WHAT THE EXERCISE ASKS »
Skip the pictures. Quote every line below, exactly, from the one with "Image resolution: width=1305" through the final line.

(INPUT MATERIAL Opens)

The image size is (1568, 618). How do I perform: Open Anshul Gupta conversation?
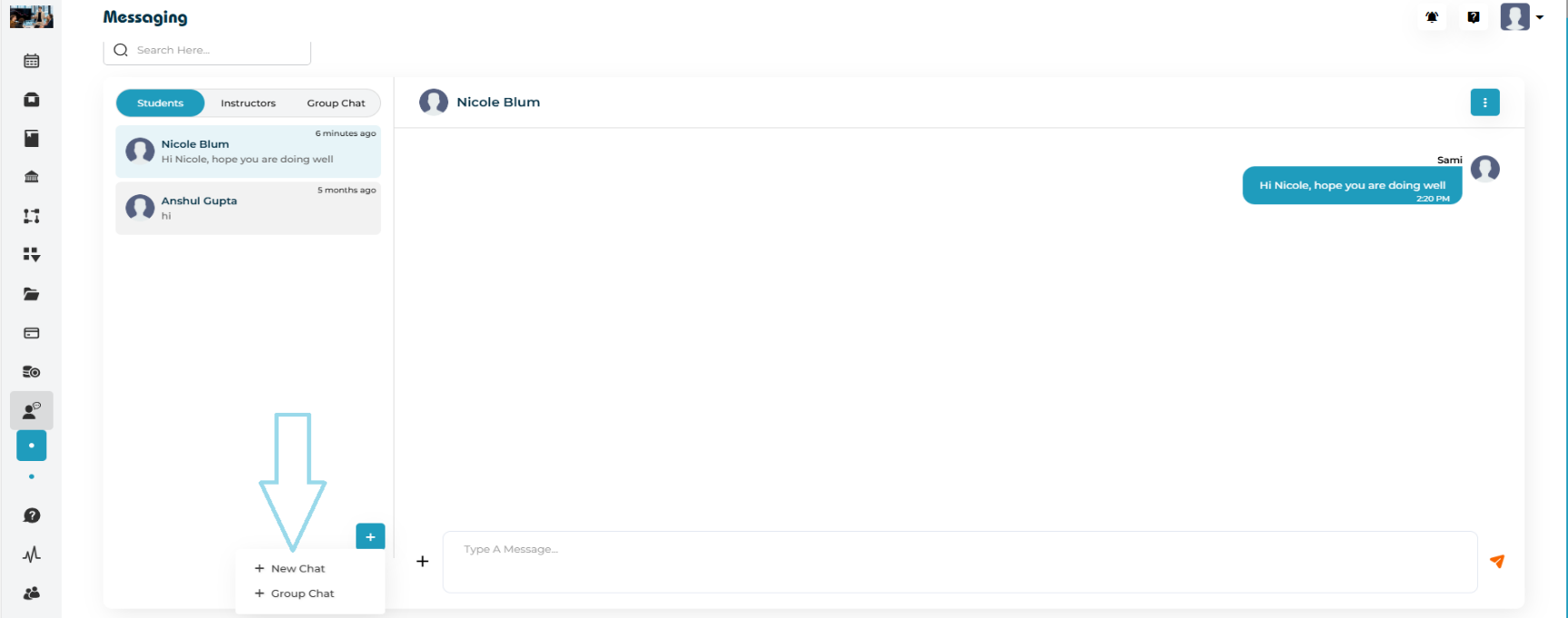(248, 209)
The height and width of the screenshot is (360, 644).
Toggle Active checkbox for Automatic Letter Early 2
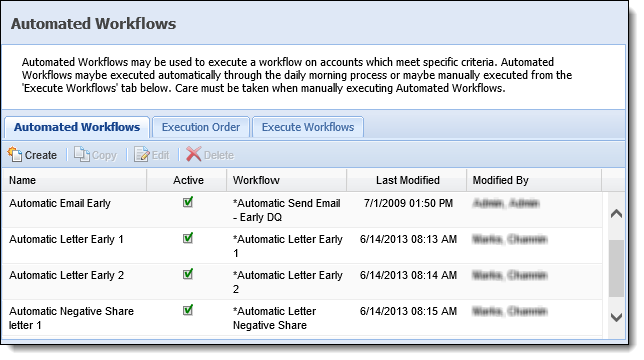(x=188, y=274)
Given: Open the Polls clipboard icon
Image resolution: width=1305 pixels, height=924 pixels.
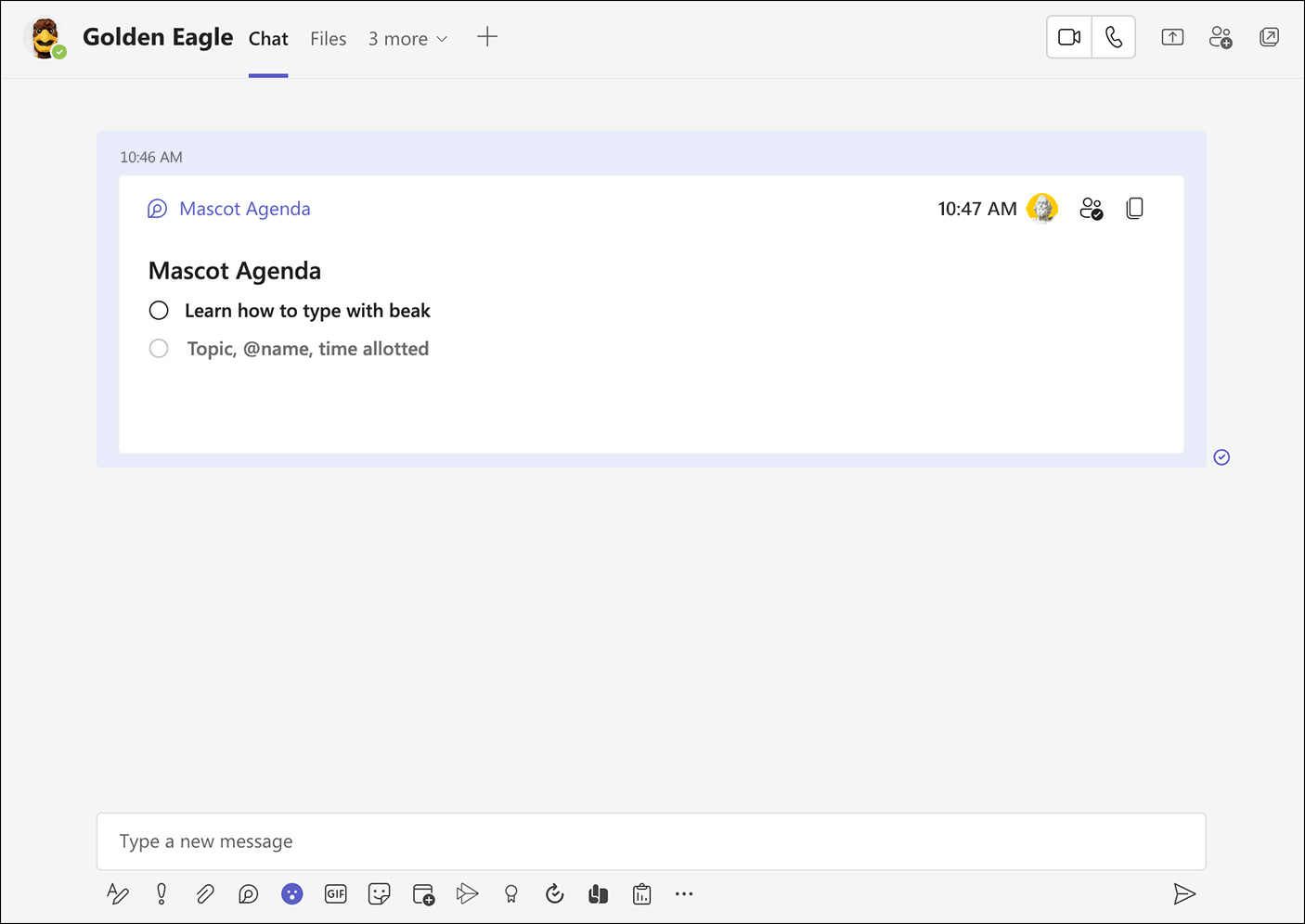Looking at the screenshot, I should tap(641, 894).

(INPUT MATERIAL Closes)

YOUR RESPONSE »
Image resolution: width=1305 pixels, height=924 pixels.
Looking at the screenshot, I should tap(641, 894).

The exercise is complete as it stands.